The request => Reproduce everything from the line containing "Open the chain-link" down to the end of the records, omitting the pictures.

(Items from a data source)
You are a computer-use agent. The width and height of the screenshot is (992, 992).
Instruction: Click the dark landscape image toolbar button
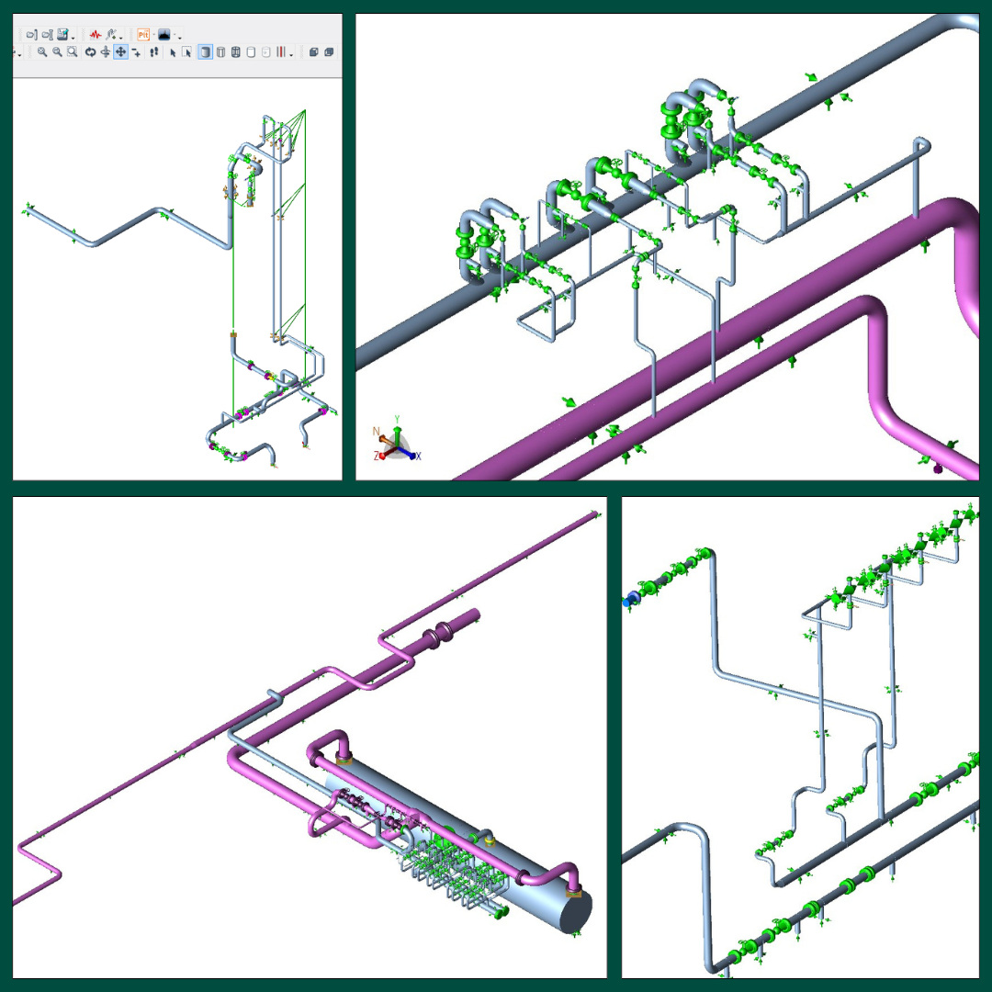(164, 34)
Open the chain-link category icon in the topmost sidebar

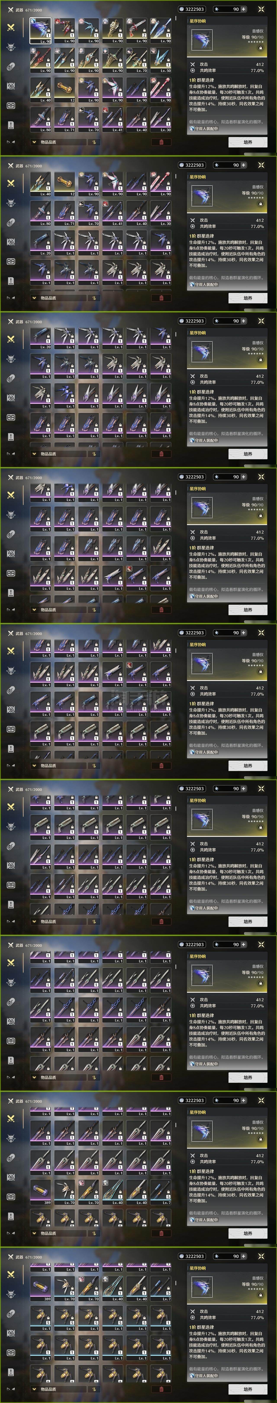[x=11, y=66]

The completed task =>
Open the chain-link category icon in the topmost sidebar

[x=11, y=66]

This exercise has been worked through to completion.